Now I understand that the Armed Services Committee is working in conference to incorporate the themes of that amendment. But I am very pleased that while that is stalemated somewhere, you are giving birth to the idea with your bill here today. I do hope it is given every consideration and I hope you pursue it with vigor. It is very, very important.

We can't forget about this coordination as terrorism gets closer and closer on the television monitors of Americans. There is an awful lot of terrorism potential when you think about what can be put together with all of the leftover Soviet materials and all of the material that comes from dismantlement programs. Clearly there are risks that come with the Soviet Union's turning out to have a very different amalgamation of programs. Clearly they have a difficult time finding money to pay just the ordinary kinds of expenditures to maintain control over these materials and expertise to avoid it spreading all over the world.
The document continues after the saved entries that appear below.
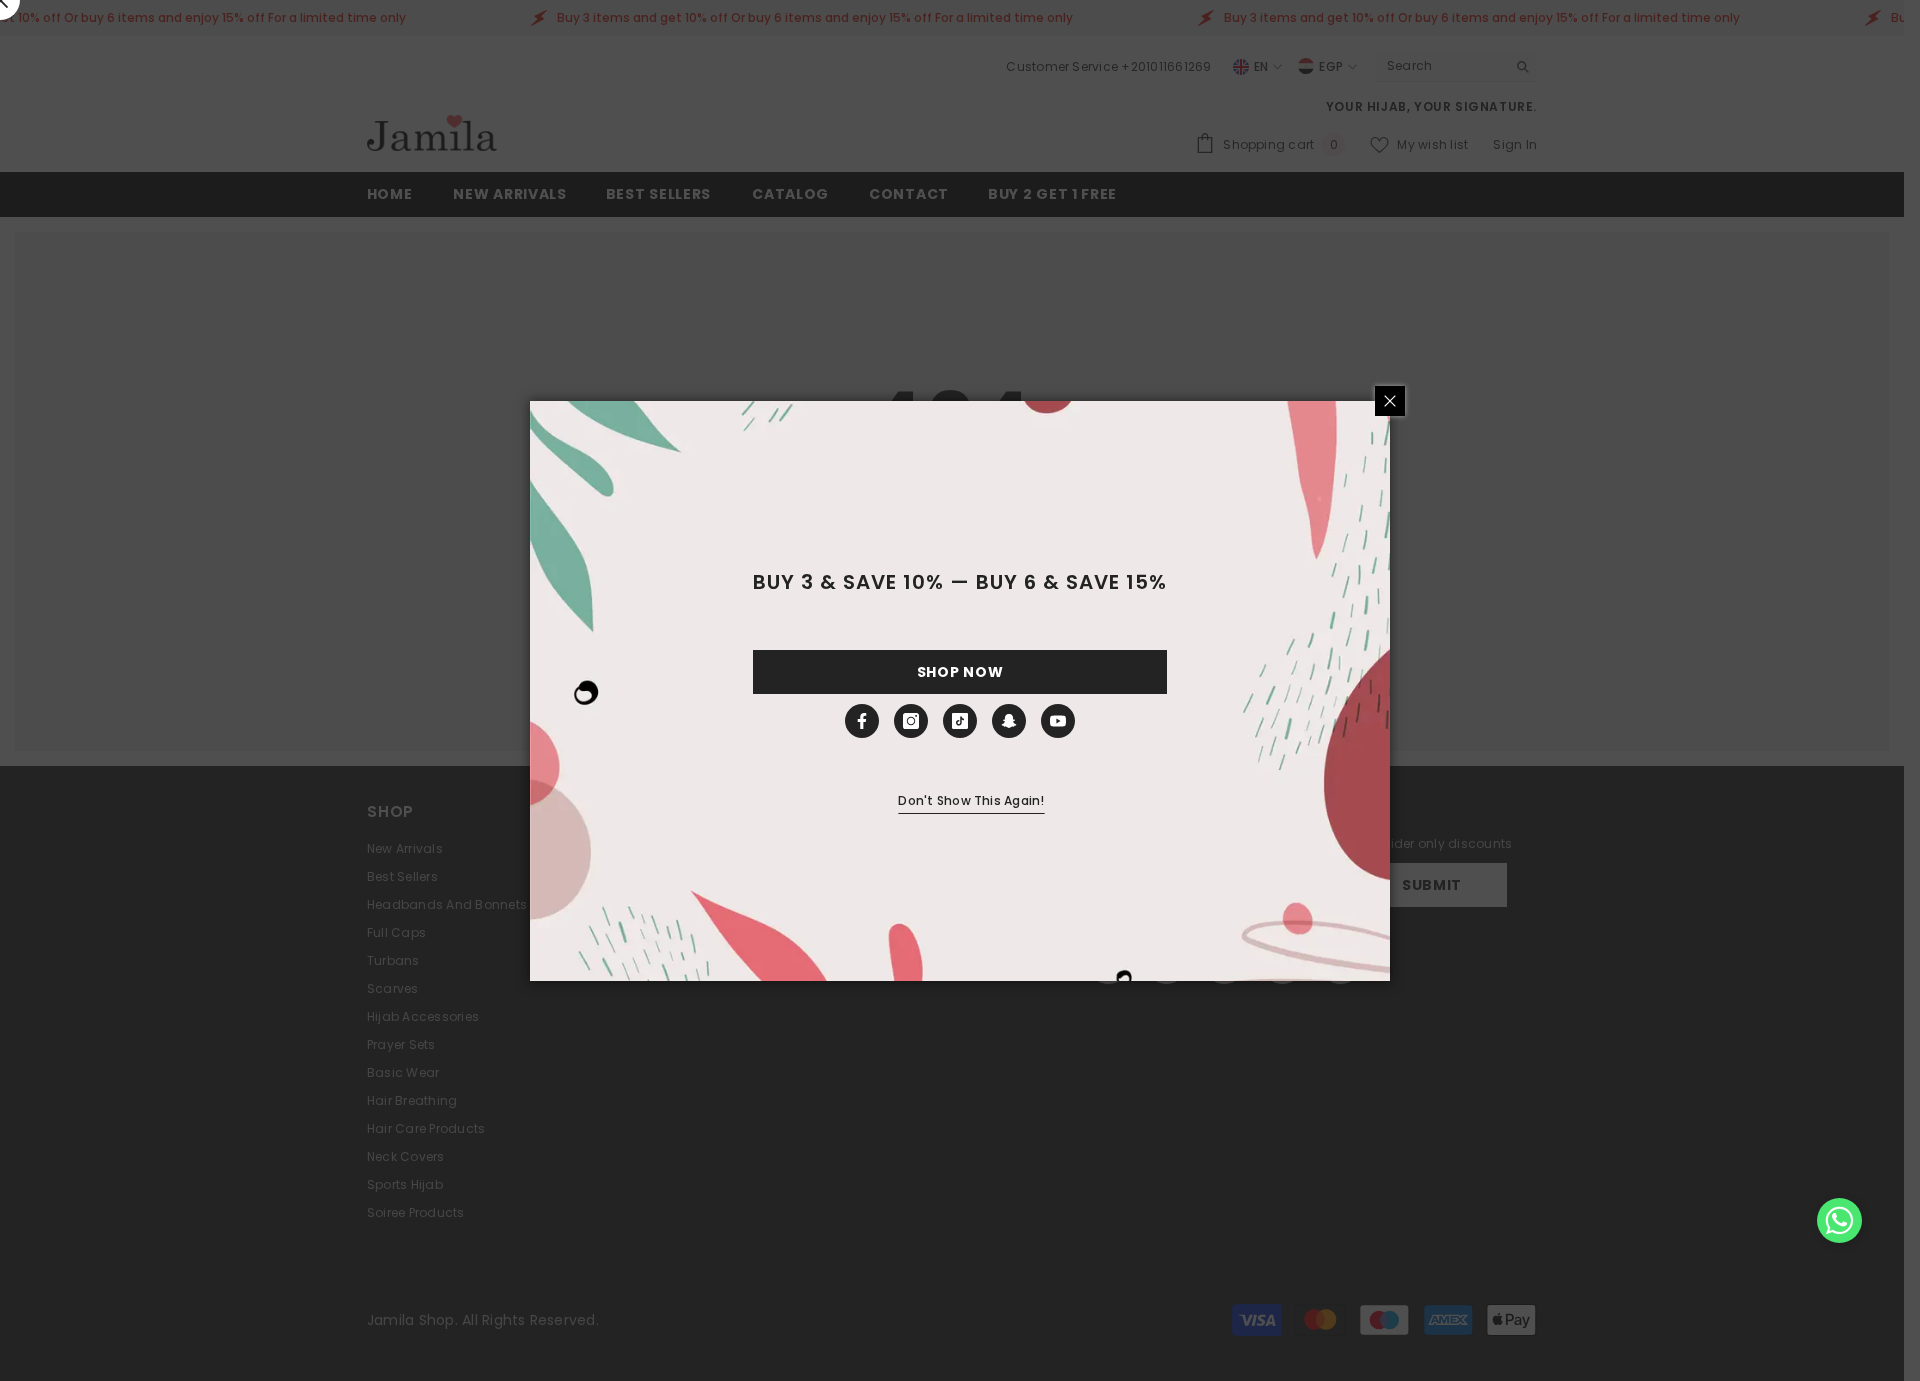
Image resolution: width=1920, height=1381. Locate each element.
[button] (1839, 1220)
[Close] (1390, 401)
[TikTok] (960, 721)
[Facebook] (862, 721)
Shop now (960, 672)
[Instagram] (911, 721)
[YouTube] (1058, 721)
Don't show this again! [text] (971, 800)
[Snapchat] (1009, 721)
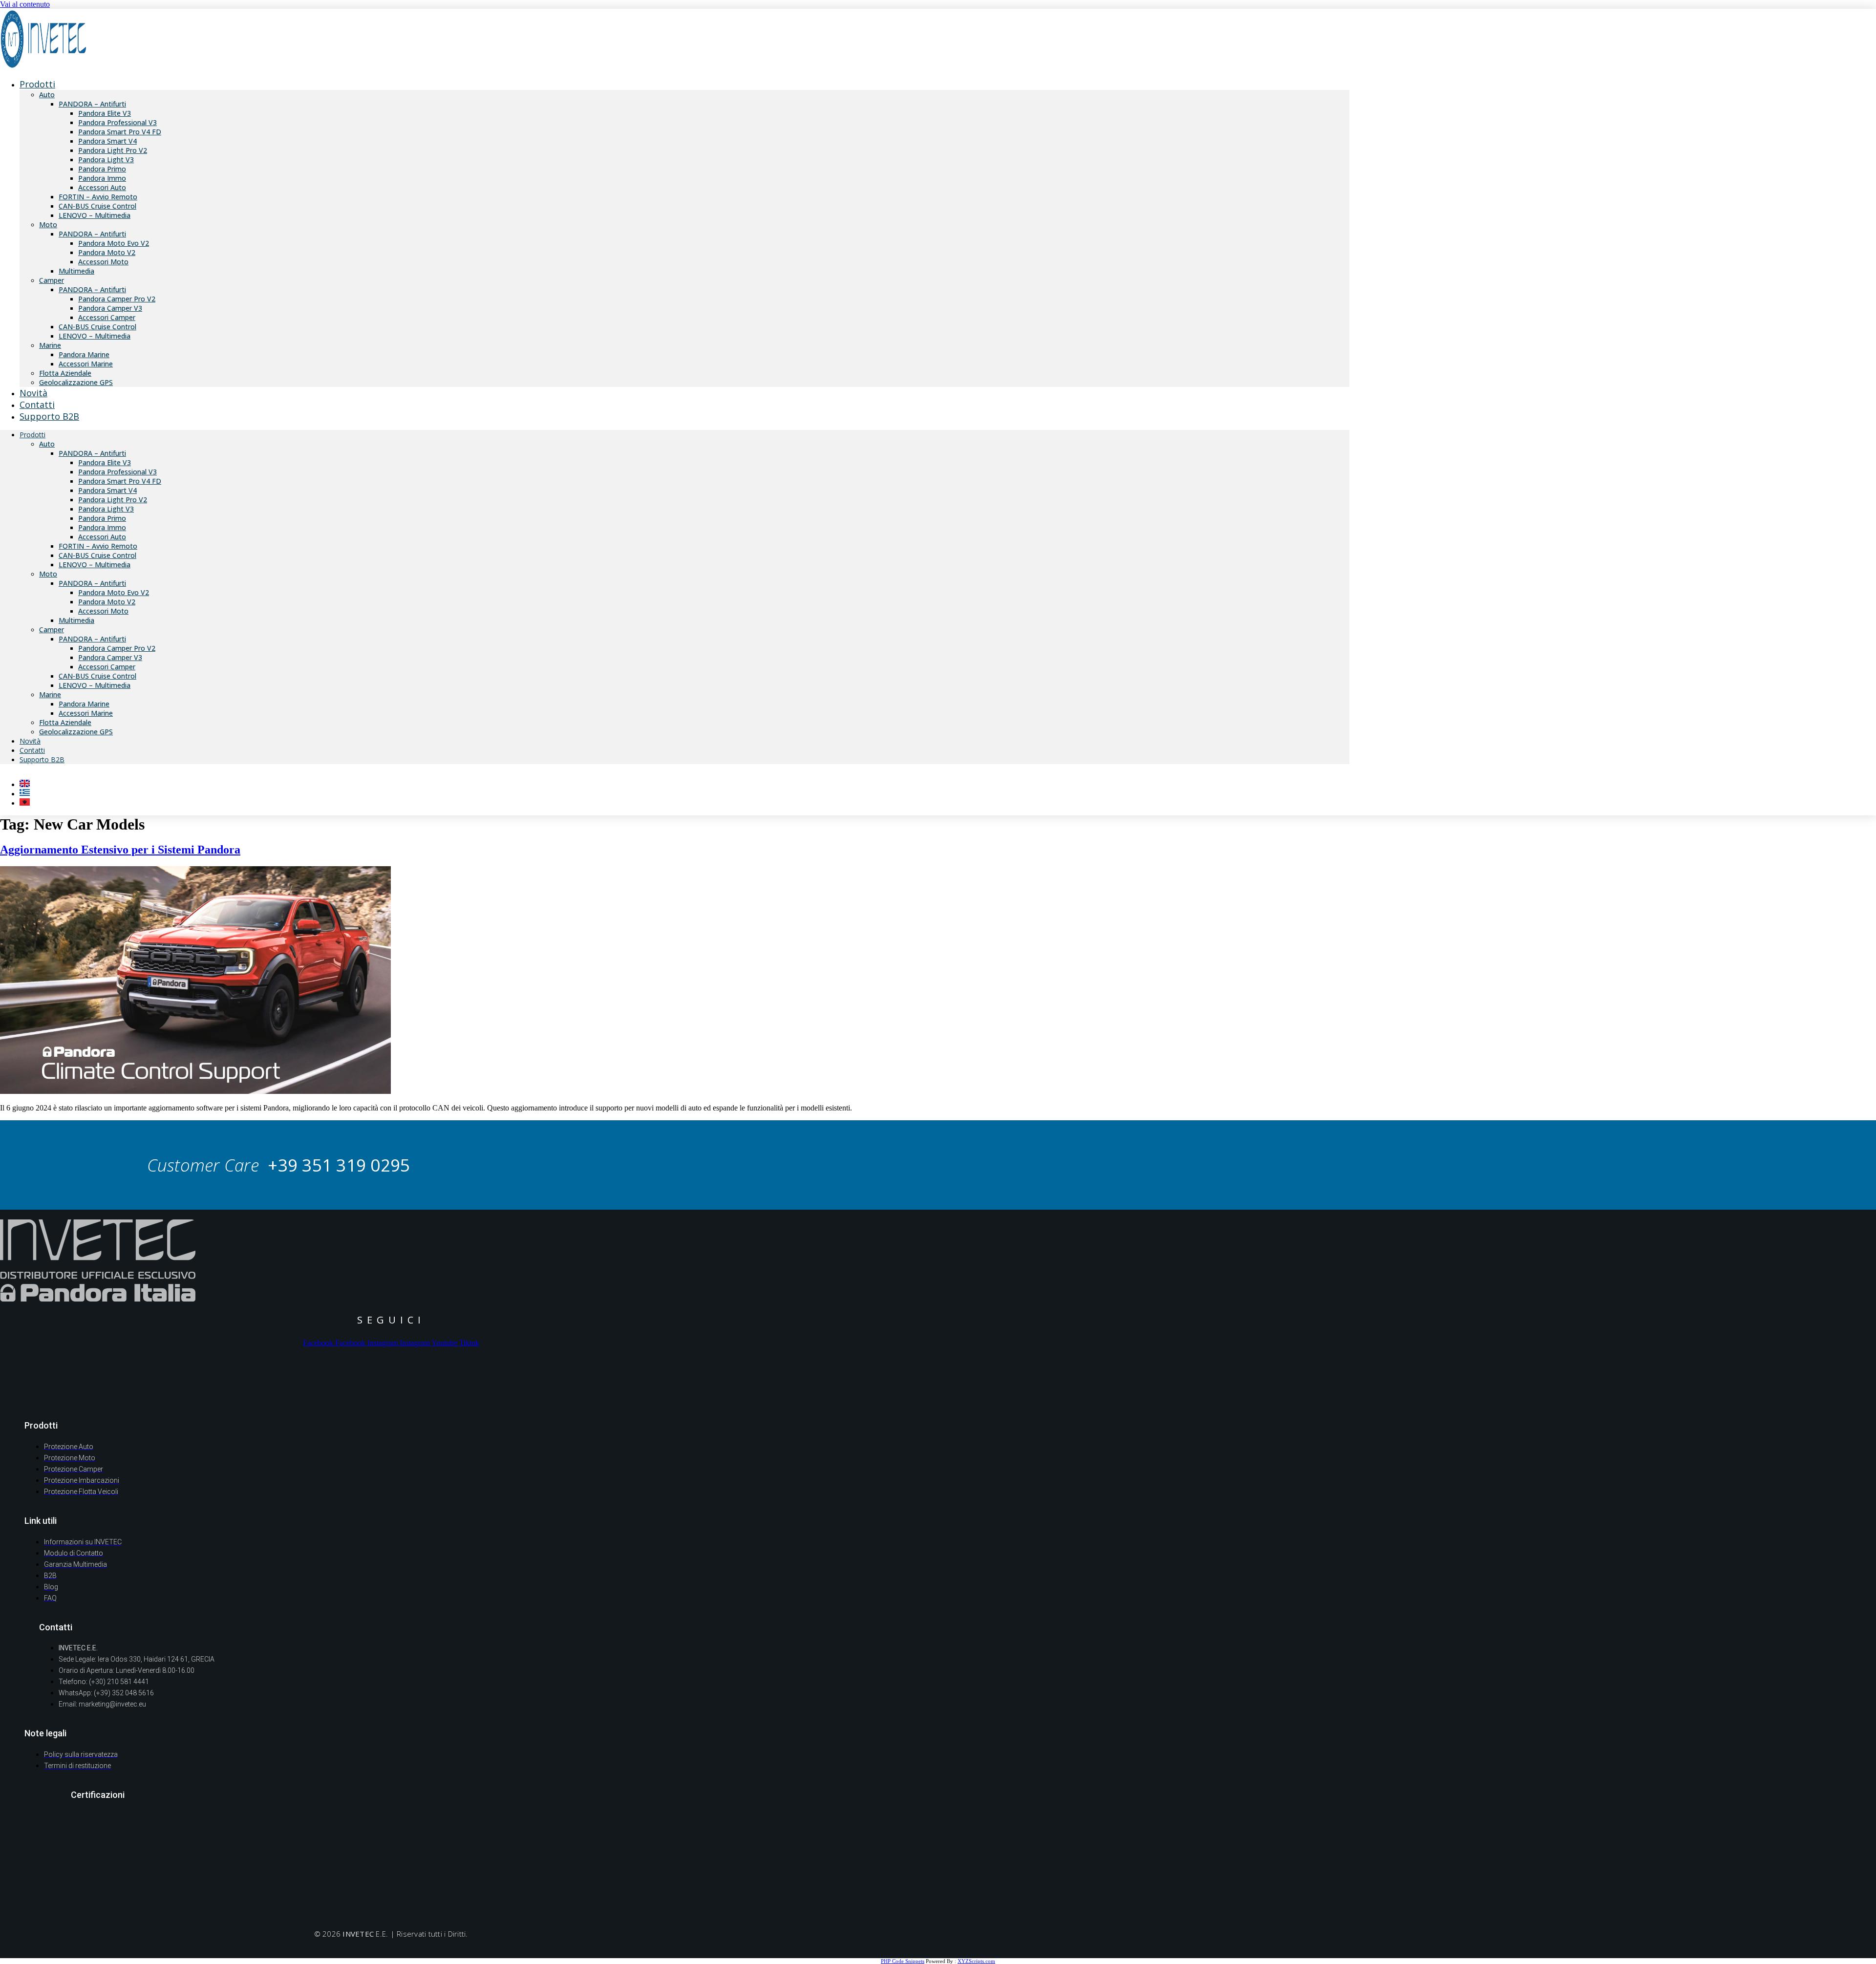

There can be many examples where we needed this improved coordination. One of the immediate concerns involves the very vital

tween the United States and Russia. The recent suggestion from the National Security Council that this program might be modified, along with strong budget signals that we are wavering in our support for the program, has introduced some great uncertainties. Failure to coordinate this complex program has led to some very serious issues which threaten to derail the entire effort in terms of plutonium disposition with Russia.

We are now seeing the Governor of South Carolina, incidentally, refusing to accept plutonium from Rocky Flats and a German company withdrawing their offer to assist Russia with the MOX program because the administration has injected some really serious uncertainty by saying the program did not work by not having one to take its place. We saw a collapse of the efforts to obtain international funding for the program in Russia. Coordination could have avoided all these problems.

In conclusion, I strongly concur, Mr. Chairman, with Senator Hagel and many of our colleagues that a far better coordination is needed across the government for our nonproliferation programs with the former Soviet Union.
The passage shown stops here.